As a Member of the Parliament of November 1554 Jones was one of those found absent when the House was called in January 1555. He was informed against in the King’s bench in the following Easter term but as no further process was taken against him it is likely that his absence was not regarded as a gesture of dissent. Save in the unlikely event of his having been demoted to ‘Mr.’ Jones in the list of Members of the following Parliament who opposed one of the government’s bills he was not among the recalcitrants on that occasion. He was to have no difficulty in serving the Elizabethan regime, which he continued to support in a group of Welsh shires after he ceased to sit in Parliament. He died on 24 Sept. 1586.7

Ref Volumes: 1509-1558

Author: P. S. Edwards


  • 1. Jones was returned for either Old Sarum or Cardiganshire.
  • 2. Date of birth estimated from date of parents’ marriage and first commission.

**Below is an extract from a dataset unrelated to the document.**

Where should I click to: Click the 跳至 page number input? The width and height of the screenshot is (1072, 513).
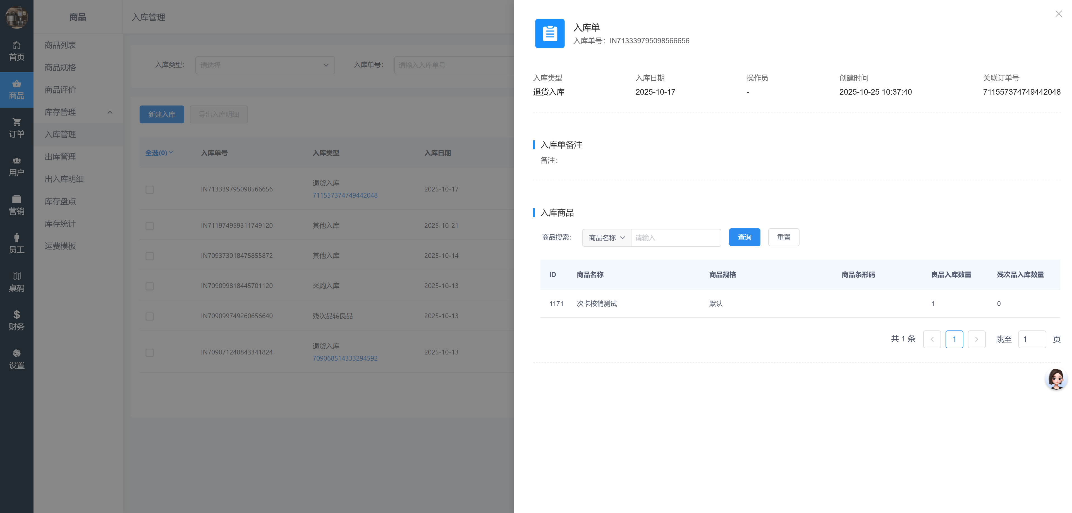[1032, 339]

Dwnn, Vis. Wales, i. 189-90; PCC 30 Chaynay; C142/213/69.
  • 3. CPR, 1553, p. 419; 1554-5, p. 62; 1563-6, pp. 301-2; R. Flenley, Cal. Reg. Council, Marches of Wales, 60, 69, 109, 126, 132; APC, xiii. 142.
  • 4. LP Hen. VIII, vii, xiv, xvi, xix; E101/424/12 (i), f. 58; 179/69/47-48.
  • 5. LP Hen. VIII, xviii; CPR, 1549-51, p. 173; 1550-3, p. 36; 1558-60, p. 175; 1566-9, p. 7; PCC 29 Daper.
  • 6. C193/32/2; 219/25/234; Wm. Salt Lib. SMS 264; HMC Foljambe, 6.
  • 7. KB29/188; Guildford mus. Loseley 1331/2; C142/213/69.